Block and barrel cheese prices have been resilient

Editor's note: This market commentary is provided by the Dairy Division at FCStone/Downes-O'Neill in Chicago, Ill.

While the dairy complex was generally weaker Thursday, Class III futures consolidated amid lighter volume and finished modestly higher. While producer selling is light, commercial buy interest appears to be underpinning the market through the first half of 2012. Overall, the market was higher because of another good showing of support during the CME spot cheese trade, firm dry whey futures and an announcement of a reduction in dairy import tariffs imposed back in October 2010 from Mexico.

In a statement released yesterday, the U.S. Dairy Export Council reported, "On July 6, the United States and Mexico signed agreements that will end the long-standing dispute over cross-border trucking that caused Mexico to implement retaliatory tariffs on $2.4 billion of U.S. products, including a number of cheeses. Mexico will cut in half the retaliatory tariffs on all U.S. goods starting tomorrow. The remaining 50 percent will be suspended within five business days from when the first Mexican carrier receives authorization under the new program. Sources expect that to happen in August."

There is often more than meets the eye when it comes to political negotiations and business, but we suspect that this announcement ought to provide some short-term support to deferred futures prices. At the end of the day, however, the trade will turn its focus back to the spot market for direction. 

While there is no arguing both block and barrels prices have been resilient so far this week, there is also no arguing that cheese is shaking finally shaking loose at these levels. Ten loads of block cheese traded between unchanged and .50 cent lower yesterday and finished back at unchanged.  That makes 17 loads of block cheese that have traded thus far this week — the most since the final week of April where 19 loads of blocks were traded. Not to be outdone, the barrel market rose a 0.25 cent on one trade.

Although cash price support is present this week, we continue to expect that spot prices are vulnerable to more downside pressure from these levels. Manufacturers are pulling in the reins on cheese production at these prices, and we are hearing of $2.00 and $3.00/cwt discounts on milk in the western U.S. Add to that a general weakness in Class IV products, and the argument for Class III strength over the next few weeks is waning.

This morning, we look for Class III to open slightly higher, for spot to be steady to lower and for futures to close lower.  

The grain markets got on with their rally again today with corn, soybeans and wheat all trading firm throughout the day. While the rally looks to some to be nothing more than a bear bounce, there is no question the buy-side hedgers appear to be taking advantage of the USDA's price-moving gift. 

Chinese corn buyers made news again Thursday when the USDA reported that China bought 540,000 tons since Wednesday morning, and the expectations of China importing 8 to 10 million tons of corn during the next U.S. crop year is looking more plausible. While we suggest that feed buyers hold on securing prices for the new crop, it is advisable to own more old-crop corn.

News made its way around the market that the Senate has agreed to end the ethanol blender tax credit, as well as the import tariff effective at the end of the month.
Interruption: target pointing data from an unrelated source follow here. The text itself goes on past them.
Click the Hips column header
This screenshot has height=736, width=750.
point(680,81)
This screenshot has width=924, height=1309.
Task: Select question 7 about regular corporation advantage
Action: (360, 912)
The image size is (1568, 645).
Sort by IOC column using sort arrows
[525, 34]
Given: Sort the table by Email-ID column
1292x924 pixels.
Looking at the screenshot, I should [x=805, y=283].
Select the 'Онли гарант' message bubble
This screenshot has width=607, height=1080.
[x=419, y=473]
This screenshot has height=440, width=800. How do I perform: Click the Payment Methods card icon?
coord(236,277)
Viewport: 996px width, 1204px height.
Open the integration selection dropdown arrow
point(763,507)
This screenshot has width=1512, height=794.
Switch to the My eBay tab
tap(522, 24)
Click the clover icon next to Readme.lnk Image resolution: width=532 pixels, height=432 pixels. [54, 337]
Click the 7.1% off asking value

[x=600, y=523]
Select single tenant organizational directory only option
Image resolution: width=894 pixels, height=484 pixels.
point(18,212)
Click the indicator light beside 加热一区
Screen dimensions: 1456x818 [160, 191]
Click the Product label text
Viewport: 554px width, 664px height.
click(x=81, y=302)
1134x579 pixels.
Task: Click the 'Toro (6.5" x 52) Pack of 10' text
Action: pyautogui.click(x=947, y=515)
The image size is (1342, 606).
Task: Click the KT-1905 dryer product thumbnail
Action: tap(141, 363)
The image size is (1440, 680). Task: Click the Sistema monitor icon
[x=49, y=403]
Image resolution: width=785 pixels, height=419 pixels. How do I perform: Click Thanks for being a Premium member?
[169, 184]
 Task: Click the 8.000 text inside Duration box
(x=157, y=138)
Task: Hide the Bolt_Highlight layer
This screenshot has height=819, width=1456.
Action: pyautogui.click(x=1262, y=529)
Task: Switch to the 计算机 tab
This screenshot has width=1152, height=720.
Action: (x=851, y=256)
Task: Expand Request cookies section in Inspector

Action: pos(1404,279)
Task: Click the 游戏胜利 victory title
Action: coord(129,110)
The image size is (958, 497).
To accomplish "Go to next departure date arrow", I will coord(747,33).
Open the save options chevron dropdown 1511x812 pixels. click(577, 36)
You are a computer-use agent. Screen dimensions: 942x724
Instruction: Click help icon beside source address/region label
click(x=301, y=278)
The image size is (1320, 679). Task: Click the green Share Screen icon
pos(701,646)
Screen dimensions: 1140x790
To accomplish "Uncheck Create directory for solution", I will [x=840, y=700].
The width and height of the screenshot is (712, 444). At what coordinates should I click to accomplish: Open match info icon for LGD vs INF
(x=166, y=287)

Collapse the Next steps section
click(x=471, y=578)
Obviously, the market shook this news off rather quickly though this does appear to be a very real run at enacting this into law — not the window-dressing of a few weeks ago. It seems unlikely that despite the removal of the import tariff that Brazil would be able to import much ethanol, as they are experiencing a shortage of both ethanol and sugar for production.

Goldman Sachs continues to be bullish on most commodities, expecting further increases in commodity returns up into 2012 thanks to widespread demand growth. They particularly like November 2011 soybeans, reiterating their long position in the key new crop contract due to further tightening stocks.

We look for corn to open 4 to 7 cents higher and soybeans to open steady to 3 higher.

Daily CME spot market prices:

Block cheese: $2.11 (unchanged)

Barrel cheese: $2.1025 (up 0.25 cent)

Butter: $2.035 (down 0.5 cent)  

Grade A NFDM: $1.625 (unchanged)     

These data and comments are provided for information purposes only and are not intended to be used for specific trading strategies. Commodity trading is risky and FCStone Group, Inc., International Assets Holding Corporation, and their affiliates assume no liability for the use of any information contained herein. Although all information is believed to be reliable, we cannot guarantee its accuracy and completeness. Past financial results are not necessarily indicative of future performance. Any examples given are strictly hypothetical and no representation is being made that any person will or is likely to achieve profits or losses similar to those examples. References to and discussions of exchange traded products are made solely on behalf of FCStone, LLC. References to and discussions of OTC products are made solely on behalf of INTL Hanley, LLC, and OTC products are only available to eligible counterparties.